Pole słoneczników

- To co robimy? - Spytał się Anglia. On i Ameryka byli tymczasowo u Węgier, i akurat mieli wolną chwilę.

- Polecam pójść na pole słoneczników. Ładne są widoki, i jest blisko - zaproponowała przechodząca obok Węgry

- Tak Iggy! Pódźmy tam!

- Przestań mnie tak nazywać! Ale, to rzeczywiście dobry pomysł

~Time skip~

- Iggy! Chodź! Tu jest super! - Krzyknął podekscytowany Amerykanin

- Odbiło ci bałwanie?! Nie będę się zniżać do tego poziomu. - Fuknął Anglik - I, na boga, przestań mnie tak nazywać!

- No weź Iggy... Chodź do mnie.

- Nie!

- No prosze...

- Nie to nie.

- Ok. To ja lecę! - Krzynął Ameryka i odbiegł w głąb pola

- Ej! Zaczekaj! Mieliśmy się trzymać razem! - Anglia stał chwilę w miejscu, aż zrozumiał, że żeby go nie zgubić, musić pobiec za nim. - Do czego ten idota mnie zmusza...

Dwójka biegała wśród słoneczników, niby grając w berka. Alfred ciągle uciakał przed wkurzonym Arthurem, a ten drugi przelinając młodszą nacje gonił go. Wydawało się że będzie się to ciągnąć bez końca, jednak po jakimś czasie uganiania się za personifikacją Stanów Zjednoczonych Ameryki, Anglia stanął, a raczej usiadł, w miejscu. Dla niego, to już nie miało najmniejszego sensu. Nigdy go nie dogoni, a jeśli nie będzie go ścigał to on nie będzie uciakał i cała ta dziecinada się skończy. A przynajmniej taką miał nadzieję.

Kraj czekał, i czekał na Alfreda, ale ten nie wracał. Zielonooki zaczął się martwić. "A co jeśli się przewrócił, i złamał nogę? W końcu, jest na tyle nieuważny by to zrobić", z tą myślą wstał, i zaczął poszukiwania. Oczywiście, nie nawoływał go, bo Ameryka jeszcze by pomyślał, że coś go obchodzi. A tak wcale nie było. Arthur chodził już około 8 minut, a po młodszej nacji nadal nie było śladu. Już miał zacząć go wołać, jednak powstrzymał go znany głos.

- Czego szukasz? - Spytała się osoba

- A! - Wrzasnął blondyn z zaskoczenia. Spojrzał w dół, i zobaczył tam leżącego Rosję. To go trochę uspokoiło, ale nie zmieniało faktu, że się przeraził. Mimo, że zwykle patrzył na niego jak na każdą inną personifikacje, tym razem nie mógł oderwać od niego wzroku. Wśród słoneczników Ivan był przepiękny. Anglia niby coś czuł do większego państwa, lecz było to ta nikłe, że prawie nie istniało. Większym uczuciem darzył jego, już niezależną, kolonię, teraz nazywaną Stanami Zjednoczonymi Ameryki, jednak wolał to zachować tylko dla siebie. Tak na wszelki wypadek. Mimo to, poczuł ciepłe, już znane uczucie w sercu. Rosja był taki... Piękny i zaskakująco spokojny, leżąc wśród kwiatów. Po prostu był idealny, nie dało się tego opisać słowami. - Co ty tu robisz?

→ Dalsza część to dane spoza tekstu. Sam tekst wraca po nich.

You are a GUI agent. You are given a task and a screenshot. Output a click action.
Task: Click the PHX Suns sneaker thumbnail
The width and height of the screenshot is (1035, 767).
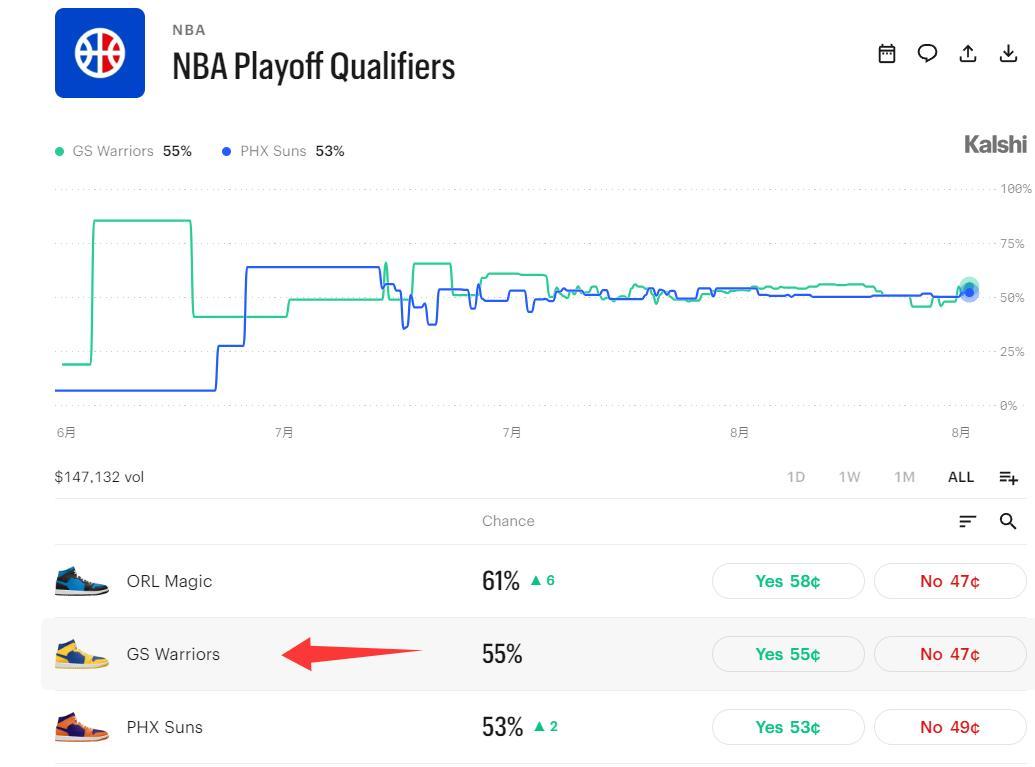pos(81,727)
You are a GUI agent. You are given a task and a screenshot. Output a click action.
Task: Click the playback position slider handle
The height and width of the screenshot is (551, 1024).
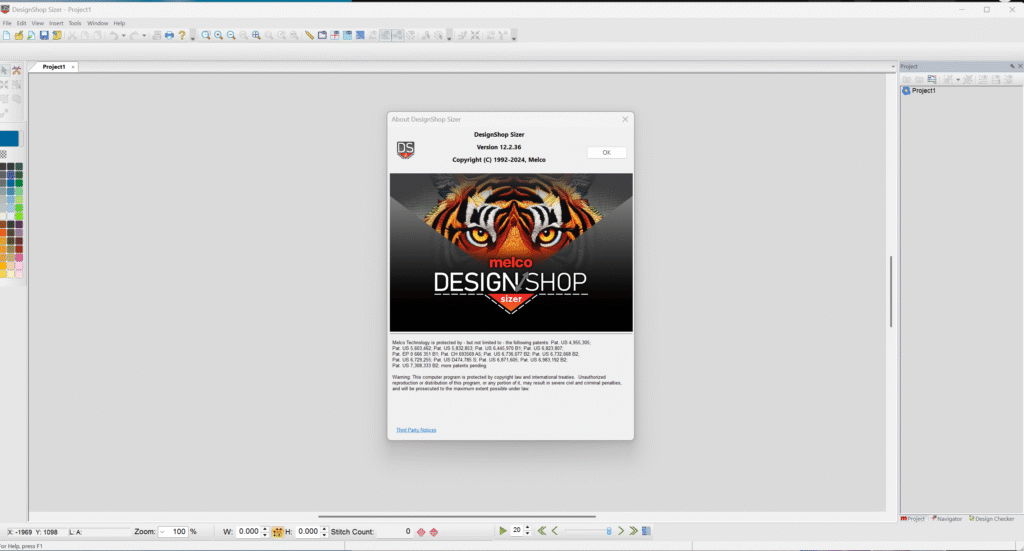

- Odpoczywam sobie, da. A ty? - Obecność słoneczników zdecydowanie relaksowała nacje, i zmieniła jego zachowanie. Był milszy. Mimo że normalnie też był dosyć miły, lecz tym razem było to coś innego. Emanował z niego wewnętrzny spokój, i czyste szczęście.

- J-ja? Nic ciekawego...

- Przecież czegoś szukałeś. Co to było?

- A tam, nic takiego.

- Cześć Iggy! - Przywitał się Alfred. Pojawił się z nikąd, i powiedział to jak gdyby nigdy nic. To wcale nie tak, że trzeba go było szukać, a ten nie dawał jakiegokolwiek znaku życia.

- Przestań mnie tak nazywać! Jestem Anglia! Możesz nawet mówić Arthur, ale nie Iggy!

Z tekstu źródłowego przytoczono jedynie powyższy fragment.